• [About this task] Set down every record once more, exactly as given.
═════ Records provided ═════
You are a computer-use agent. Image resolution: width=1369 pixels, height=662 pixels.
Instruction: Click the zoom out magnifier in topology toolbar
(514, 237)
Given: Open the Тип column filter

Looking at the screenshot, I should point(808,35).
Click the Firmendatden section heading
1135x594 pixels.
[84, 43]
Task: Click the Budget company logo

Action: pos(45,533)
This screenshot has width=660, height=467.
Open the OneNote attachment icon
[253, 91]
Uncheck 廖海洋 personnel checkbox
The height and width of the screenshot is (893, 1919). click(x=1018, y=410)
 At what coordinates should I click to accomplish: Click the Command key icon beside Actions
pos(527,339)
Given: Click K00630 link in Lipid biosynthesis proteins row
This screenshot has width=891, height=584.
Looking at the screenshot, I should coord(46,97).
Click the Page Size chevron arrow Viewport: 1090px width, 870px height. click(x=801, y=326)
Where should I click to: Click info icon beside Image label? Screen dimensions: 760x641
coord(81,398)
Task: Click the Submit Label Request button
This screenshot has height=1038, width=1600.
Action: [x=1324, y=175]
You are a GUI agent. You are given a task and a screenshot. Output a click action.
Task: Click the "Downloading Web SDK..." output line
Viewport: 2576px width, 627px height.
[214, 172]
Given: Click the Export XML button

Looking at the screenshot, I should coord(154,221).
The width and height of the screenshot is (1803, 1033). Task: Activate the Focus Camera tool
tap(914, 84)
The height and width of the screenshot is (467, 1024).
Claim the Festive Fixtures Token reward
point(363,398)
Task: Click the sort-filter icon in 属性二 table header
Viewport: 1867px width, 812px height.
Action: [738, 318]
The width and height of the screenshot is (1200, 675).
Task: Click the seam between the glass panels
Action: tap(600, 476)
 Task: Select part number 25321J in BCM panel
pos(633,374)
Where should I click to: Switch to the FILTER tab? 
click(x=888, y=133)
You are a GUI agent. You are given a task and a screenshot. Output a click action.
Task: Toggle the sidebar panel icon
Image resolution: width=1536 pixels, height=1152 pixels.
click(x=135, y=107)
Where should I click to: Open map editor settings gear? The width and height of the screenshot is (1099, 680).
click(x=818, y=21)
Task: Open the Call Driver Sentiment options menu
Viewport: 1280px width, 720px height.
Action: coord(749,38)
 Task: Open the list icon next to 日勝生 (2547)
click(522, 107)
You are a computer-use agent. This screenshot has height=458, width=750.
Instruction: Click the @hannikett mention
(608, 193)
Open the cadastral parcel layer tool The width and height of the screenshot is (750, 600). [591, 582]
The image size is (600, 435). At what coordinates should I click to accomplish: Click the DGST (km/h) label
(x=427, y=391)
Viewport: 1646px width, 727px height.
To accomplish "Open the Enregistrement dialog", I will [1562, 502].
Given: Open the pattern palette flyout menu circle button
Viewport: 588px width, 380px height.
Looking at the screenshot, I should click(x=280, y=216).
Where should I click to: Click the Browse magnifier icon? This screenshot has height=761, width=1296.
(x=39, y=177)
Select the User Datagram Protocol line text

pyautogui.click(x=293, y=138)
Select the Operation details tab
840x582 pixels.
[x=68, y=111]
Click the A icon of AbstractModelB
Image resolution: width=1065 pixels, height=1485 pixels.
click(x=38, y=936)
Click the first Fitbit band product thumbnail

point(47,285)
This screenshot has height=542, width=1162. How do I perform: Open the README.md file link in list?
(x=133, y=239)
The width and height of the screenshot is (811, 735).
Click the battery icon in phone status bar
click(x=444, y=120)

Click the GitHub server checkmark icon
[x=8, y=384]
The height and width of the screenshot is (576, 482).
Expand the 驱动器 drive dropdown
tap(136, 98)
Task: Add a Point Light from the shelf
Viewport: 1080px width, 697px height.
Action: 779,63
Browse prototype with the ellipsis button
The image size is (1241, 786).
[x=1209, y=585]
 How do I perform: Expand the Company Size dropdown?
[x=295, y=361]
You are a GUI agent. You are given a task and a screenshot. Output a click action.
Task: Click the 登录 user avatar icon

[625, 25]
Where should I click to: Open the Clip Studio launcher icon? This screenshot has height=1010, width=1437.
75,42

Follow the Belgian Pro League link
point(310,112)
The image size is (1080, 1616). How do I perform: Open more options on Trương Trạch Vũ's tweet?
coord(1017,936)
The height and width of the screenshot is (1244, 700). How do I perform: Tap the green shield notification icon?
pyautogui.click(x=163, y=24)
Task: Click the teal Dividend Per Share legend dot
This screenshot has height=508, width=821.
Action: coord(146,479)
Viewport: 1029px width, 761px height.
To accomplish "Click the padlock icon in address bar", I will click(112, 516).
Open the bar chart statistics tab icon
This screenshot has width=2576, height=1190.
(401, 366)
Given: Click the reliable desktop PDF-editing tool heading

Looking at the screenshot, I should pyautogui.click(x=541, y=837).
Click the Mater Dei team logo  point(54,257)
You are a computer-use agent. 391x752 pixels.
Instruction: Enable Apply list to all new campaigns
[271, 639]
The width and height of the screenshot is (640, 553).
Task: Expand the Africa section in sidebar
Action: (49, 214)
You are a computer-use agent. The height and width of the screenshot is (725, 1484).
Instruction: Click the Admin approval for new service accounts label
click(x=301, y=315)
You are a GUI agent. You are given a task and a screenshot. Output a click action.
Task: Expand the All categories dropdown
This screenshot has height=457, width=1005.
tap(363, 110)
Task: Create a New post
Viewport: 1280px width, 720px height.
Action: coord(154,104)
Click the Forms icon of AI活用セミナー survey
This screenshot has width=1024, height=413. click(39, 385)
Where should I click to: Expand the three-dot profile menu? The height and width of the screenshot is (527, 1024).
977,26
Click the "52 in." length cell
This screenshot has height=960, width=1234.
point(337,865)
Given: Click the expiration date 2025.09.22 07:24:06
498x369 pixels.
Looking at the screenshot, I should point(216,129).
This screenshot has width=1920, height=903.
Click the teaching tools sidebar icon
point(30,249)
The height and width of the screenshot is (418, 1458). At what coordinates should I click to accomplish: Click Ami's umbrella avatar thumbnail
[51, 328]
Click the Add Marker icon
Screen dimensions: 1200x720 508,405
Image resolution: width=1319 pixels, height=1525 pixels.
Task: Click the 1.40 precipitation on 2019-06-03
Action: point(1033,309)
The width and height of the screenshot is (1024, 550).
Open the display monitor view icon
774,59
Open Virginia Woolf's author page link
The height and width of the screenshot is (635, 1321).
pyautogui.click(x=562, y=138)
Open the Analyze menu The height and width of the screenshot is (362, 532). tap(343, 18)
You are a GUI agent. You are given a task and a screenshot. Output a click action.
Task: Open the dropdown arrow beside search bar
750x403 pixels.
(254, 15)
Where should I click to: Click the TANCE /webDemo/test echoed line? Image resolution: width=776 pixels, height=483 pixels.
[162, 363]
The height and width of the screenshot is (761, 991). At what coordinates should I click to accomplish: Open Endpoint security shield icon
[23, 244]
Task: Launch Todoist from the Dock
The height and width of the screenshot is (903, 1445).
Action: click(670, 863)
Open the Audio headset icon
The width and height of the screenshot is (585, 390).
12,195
═════
• [The answer]
You are a computer-use agent. Image resolution: width=1369 pixels, height=662 pixels.
Instruction: Click the zoom out magnifier in topology toolbar
(514, 237)
Given: Open the Тип column filter

Looking at the screenshot, I should point(808,35).
Click the Firmendatden section heading
1135x594 pixels.
[84, 43]
Task: Click the Budget company logo

Action: pos(45,533)
This screenshot has width=660, height=467.
Open the OneNote attachment icon
[253, 91]
Uncheck 廖海洋 personnel checkbox
The height and width of the screenshot is (893, 1919). click(x=1018, y=410)
 At what coordinates should I click to accomplish: Click the Command key icon beside Actions
pos(527,339)
Given: Click K00630 link in Lipid biosynthesis proteins row
This screenshot has width=891, height=584.
Looking at the screenshot, I should coord(46,97).
Click the Page Size chevron arrow Viewport: 1090px width, 870px height. click(x=801, y=326)
Where should I click to: Click info icon beside Image label? Screen dimensions: 760x641
coord(81,398)
Task: Click the Submit Label Request button
This screenshot has height=1038, width=1600.
Action: [x=1324, y=175]
You are a GUI agent. You are given a task and a screenshot. Output a click action.
Task: Click the "Downloading Web SDK..." output line
Viewport: 2576px width, 627px height.
[214, 172]
Given: Click the Export XML button

Looking at the screenshot, I should coord(154,221).
The width and height of the screenshot is (1803, 1033). Task: Activate the Focus Camera tool
tap(914, 84)
The height and width of the screenshot is (467, 1024).
Claim the Festive Fixtures Token reward
point(363,398)
Task: Click the sort-filter icon in 属性二 table header
Viewport: 1867px width, 812px height.
Action: [738, 318]
The width and height of the screenshot is (1200, 675).
Task: Click the seam between the glass panels
Action: tap(600, 476)
 Task: Select part number 25321J in BCM panel
pos(633,374)
Where should I click to: Switch to the FILTER tab? 
click(x=888, y=133)
You are a GUI agent. You are given a task and a screenshot. Output a click action.
Task: Toggle the sidebar panel icon
Image resolution: width=1536 pixels, height=1152 pixels.
click(x=135, y=107)
Where should I click to: Open map editor settings gear? The width and height of the screenshot is (1099, 680).
click(x=818, y=21)
Task: Open the Call Driver Sentiment options menu
Viewport: 1280px width, 720px height.
Action: coord(749,38)
 Task: Open the list icon next to 日勝生 (2547)
click(522, 107)
You are a computer-use agent. This screenshot has height=458, width=750.
Instruction: Click the @hannikett mention
(608, 193)
Open the cadastral parcel layer tool The width and height of the screenshot is (750, 600). [591, 582]
The image size is (600, 435). At what coordinates should I click to accomplish: Click the DGST (km/h) label
(x=427, y=391)
Viewport: 1646px width, 727px height.
To accomplish "Open the Enregistrement dialog", I will [1562, 502].
Given: Open the pattern palette flyout menu circle button
Viewport: 588px width, 380px height.
Looking at the screenshot, I should click(x=280, y=216).
Where should I click to: Click the Browse magnifier icon? This screenshot has height=761, width=1296.
(x=39, y=177)
Select the User Datagram Protocol line text

pyautogui.click(x=293, y=138)
Select the Operation details tab
840x582 pixels.
[x=68, y=111]
Click the A icon of AbstractModelB
Image resolution: width=1065 pixels, height=1485 pixels.
click(x=38, y=936)
Click the first Fitbit band product thumbnail

point(47,285)
This screenshot has height=542, width=1162. How do I perform: Open the README.md file link in list?
(x=133, y=239)
The width and height of the screenshot is (811, 735).
Click the battery icon in phone status bar
click(x=444, y=120)

Click the GitHub server checkmark icon
[x=8, y=384]
The height and width of the screenshot is (576, 482).
Expand the 驱动器 drive dropdown
tap(136, 98)
Task: Add a Point Light from the shelf
Viewport: 1080px width, 697px height.
Action: 779,63
Browse prototype with the ellipsis button
The image size is (1241, 786).
[x=1209, y=585]
 How do I perform: Expand the Company Size dropdown?
[x=295, y=361]
You are a GUI agent. You are given a task and a screenshot. Output a click action.
Task: Click the 登录 user avatar icon

[625, 25]
Where should I click to: Open the Clip Studio launcher icon? This screenshot has height=1010, width=1437.
75,42

Follow the Belgian Pro League link
point(310,112)
The image size is (1080, 1616). How do I perform: Open more options on Trương Trạch Vũ's tweet?
coord(1017,936)
The height and width of the screenshot is (1244, 700). How do I perform: Tap the green shield notification icon?
pyautogui.click(x=163, y=24)
Task: Click the teal Dividend Per Share legend dot
This screenshot has height=508, width=821.
Action: coord(146,479)
Viewport: 1029px width, 761px height.
To accomplish "Click the padlock icon in address bar", I will click(112, 516).
Open the bar chart statistics tab icon
This screenshot has width=2576, height=1190.
(401, 366)
Given: Click the reliable desktop PDF-editing tool heading

Looking at the screenshot, I should pyautogui.click(x=541, y=837).
Click the Mater Dei team logo  point(54,257)
You are a computer-use agent. 391x752 pixels.
Instruction: Enable Apply list to all new campaigns
[271, 639]
The width and height of the screenshot is (640, 553).
Task: Expand the Africa section in sidebar
Action: (49, 214)
You are a computer-use agent. The height and width of the screenshot is (725, 1484).
Instruction: Click the Admin approval for new service accounts label
click(x=301, y=315)
You are a GUI agent. You are given a task and a screenshot. Output a click action.
Task: Expand the All categories dropdown
This screenshot has height=457, width=1005.
tap(363, 110)
Task: Create a New post
Viewport: 1280px width, 720px height.
Action: coord(154,104)
Click the Forms icon of AI活用セミナー survey
This screenshot has width=1024, height=413. click(39, 385)
Where should I click to: Expand the three-dot profile menu? The height and width of the screenshot is (527, 1024).
977,26
Click the "52 in." length cell
This screenshot has height=960, width=1234.
point(337,865)
Given: Click the expiration date 2025.09.22 07:24:06
498x369 pixels.
Looking at the screenshot, I should point(216,129).
This screenshot has width=1920, height=903.
Click the teaching tools sidebar icon
point(30,249)
The height and width of the screenshot is (418, 1458). At what coordinates should I click to accomplish: Click Ami's umbrella avatar thumbnail
[51, 328]
Click the Add Marker icon
Screen dimensions: 1200x720 508,405
Image resolution: width=1319 pixels, height=1525 pixels.
Task: Click the 1.40 precipitation on 2019-06-03
Action: point(1033,309)
The width and height of the screenshot is (1024, 550).
Open the display monitor view icon
774,59
Open Virginia Woolf's author page link
The height and width of the screenshot is (635, 1321).
pyautogui.click(x=562, y=138)
Open the Analyze menu The height and width of the screenshot is (362, 532). tap(343, 18)
You are a GUI agent. You are given a task and a screenshot. Output a click action.
Task: Open the dropdown arrow beside search bar
750x403 pixels.
(254, 15)
Where should I click to: Click the TANCE /webDemo/test echoed line? Image resolution: width=776 pixels, height=483 pixels.
[162, 363]
The height and width of the screenshot is (761, 991). At what coordinates should I click to accomplish: Open Endpoint security shield icon
[23, 244]
Task: Launch Todoist from the Dock
The height and width of the screenshot is (903, 1445).
Action: click(670, 863)
Open the Audio headset icon
The width and height of the screenshot is (585, 390).
12,195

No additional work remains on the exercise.